Collected data entries:
== == ==
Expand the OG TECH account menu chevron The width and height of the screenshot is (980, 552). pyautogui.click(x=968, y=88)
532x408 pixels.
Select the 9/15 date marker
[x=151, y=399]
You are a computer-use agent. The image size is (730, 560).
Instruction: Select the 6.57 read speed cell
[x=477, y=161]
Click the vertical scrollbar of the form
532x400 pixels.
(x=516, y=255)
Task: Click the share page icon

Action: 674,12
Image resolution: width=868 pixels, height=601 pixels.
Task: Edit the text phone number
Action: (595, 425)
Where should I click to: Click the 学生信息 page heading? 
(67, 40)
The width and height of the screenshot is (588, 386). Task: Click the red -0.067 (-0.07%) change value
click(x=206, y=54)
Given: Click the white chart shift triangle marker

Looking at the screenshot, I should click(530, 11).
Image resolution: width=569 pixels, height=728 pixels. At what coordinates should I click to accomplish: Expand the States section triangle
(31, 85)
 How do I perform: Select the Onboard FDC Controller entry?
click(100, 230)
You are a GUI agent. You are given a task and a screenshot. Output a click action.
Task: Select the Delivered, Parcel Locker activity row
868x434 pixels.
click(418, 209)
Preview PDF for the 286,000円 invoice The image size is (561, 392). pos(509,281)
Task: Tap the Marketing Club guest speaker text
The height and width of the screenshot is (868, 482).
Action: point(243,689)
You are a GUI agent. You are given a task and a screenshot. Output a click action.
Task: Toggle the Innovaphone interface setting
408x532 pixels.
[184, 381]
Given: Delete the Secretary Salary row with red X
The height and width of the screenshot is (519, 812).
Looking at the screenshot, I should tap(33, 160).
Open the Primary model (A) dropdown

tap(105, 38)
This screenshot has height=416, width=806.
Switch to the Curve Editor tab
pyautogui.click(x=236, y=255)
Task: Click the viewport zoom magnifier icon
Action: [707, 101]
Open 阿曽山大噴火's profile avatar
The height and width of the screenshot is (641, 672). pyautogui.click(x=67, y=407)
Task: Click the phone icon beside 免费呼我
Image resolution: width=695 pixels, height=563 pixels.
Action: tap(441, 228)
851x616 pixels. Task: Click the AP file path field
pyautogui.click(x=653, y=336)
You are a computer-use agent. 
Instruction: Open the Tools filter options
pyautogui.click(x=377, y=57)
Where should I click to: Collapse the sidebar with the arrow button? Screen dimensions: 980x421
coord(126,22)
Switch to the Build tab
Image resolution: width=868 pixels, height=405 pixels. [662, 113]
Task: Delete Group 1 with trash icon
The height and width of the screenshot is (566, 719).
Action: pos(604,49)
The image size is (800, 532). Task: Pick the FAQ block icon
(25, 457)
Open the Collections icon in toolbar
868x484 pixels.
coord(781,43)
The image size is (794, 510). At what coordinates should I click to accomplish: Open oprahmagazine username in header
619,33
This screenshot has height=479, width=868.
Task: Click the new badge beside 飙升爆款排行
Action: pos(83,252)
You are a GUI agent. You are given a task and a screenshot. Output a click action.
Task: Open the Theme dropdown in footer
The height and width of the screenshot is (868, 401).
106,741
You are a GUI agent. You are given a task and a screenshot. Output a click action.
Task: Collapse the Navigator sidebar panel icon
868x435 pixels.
== == ==
What is being asked: The full data must appear again, retyped in every detail.

Solution to this exercise:
Expand the OG TECH account menu chevron The width and height of the screenshot is (980, 552). pyautogui.click(x=968, y=88)
532x408 pixels.
Select the 9/15 date marker
[x=151, y=399]
You are a computer-use agent. The image size is (730, 560).
Instruction: Select the 6.57 read speed cell
[x=477, y=161]
Click the vertical scrollbar of the form
532x400 pixels.
(x=516, y=255)
Task: Click the share page icon

Action: 674,12
Image resolution: width=868 pixels, height=601 pixels.
Task: Edit the text phone number
Action: (595, 425)
Where should I click to: Click the 学生信息 page heading? 
(67, 40)
The width and height of the screenshot is (588, 386). Task: Click the red -0.067 (-0.07%) change value
click(x=206, y=54)
Given: Click the white chart shift triangle marker

Looking at the screenshot, I should click(530, 11).
Image resolution: width=569 pixels, height=728 pixels. At what coordinates should I click to accomplish: Expand the States section triangle
(31, 85)
 How do I perform: Select the Onboard FDC Controller entry?
click(100, 230)
You are a GUI agent. You are given a task and a screenshot. Output a click action.
Task: Select the Delivered, Parcel Locker activity row
868x434 pixels.
click(418, 209)
Preview PDF for the 286,000円 invoice The image size is (561, 392). pos(509,281)
Task: Tap the Marketing Club guest speaker text
The height and width of the screenshot is (868, 482).
Action: point(243,689)
You are a GUI agent. You are given a task and a screenshot. Output a click action.
Task: Toggle the Innovaphone interface setting
408x532 pixels.
[184, 381]
Given: Delete the Secretary Salary row with red X
The height and width of the screenshot is (519, 812).
Looking at the screenshot, I should tap(33, 160).
Open the Primary model (A) dropdown

tap(105, 38)
This screenshot has height=416, width=806.
Switch to the Curve Editor tab
pyautogui.click(x=236, y=255)
Task: Click the viewport zoom magnifier icon
Action: [707, 101]
Open 阿曽山大噴火's profile avatar
The height and width of the screenshot is (641, 672). pyautogui.click(x=67, y=407)
Task: Click the phone icon beside 免费呼我
Image resolution: width=695 pixels, height=563 pixels.
Action: tap(441, 228)
851x616 pixels. Task: Click the AP file path field
pyautogui.click(x=653, y=336)
You are a computer-use agent. 
Instruction: Open the Tools filter options
pyautogui.click(x=377, y=57)
Where should I click to: Collapse the sidebar with the arrow button? Screen dimensions: 980x421
coord(126,22)
Switch to the Build tab
Image resolution: width=868 pixels, height=405 pixels. [662, 113]
Task: Delete Group 1 with trash icon
The height and width of the screenshot is (566, 719).
Action: pos(604,49)
The image size is (800, 532). Task: Pick the FAQ block icon
(25, 457)
Open the Collections icon in toolbar
868x484 pixels.
coord(781,43)
The image size is (794, 510). At what coordinates should I click to accomplish: Open oprahmagazine username in header
619,33
This screenshot has height=479, width=868.
Task: Click the new badge beside 飙升爆款排行
Action: pos(83,252)
You are a GUI agent. You are given a task and a screenshot. Output a click action.
Task: Open the Theme dropdown in footer
The height and width of the screenshot is (868, 401).
106,741
You are a GUI agent. You are given a task and a screenshot. Output a click action.
Task: Collapse the Navigator sidebar panel icon
868x435 pixels.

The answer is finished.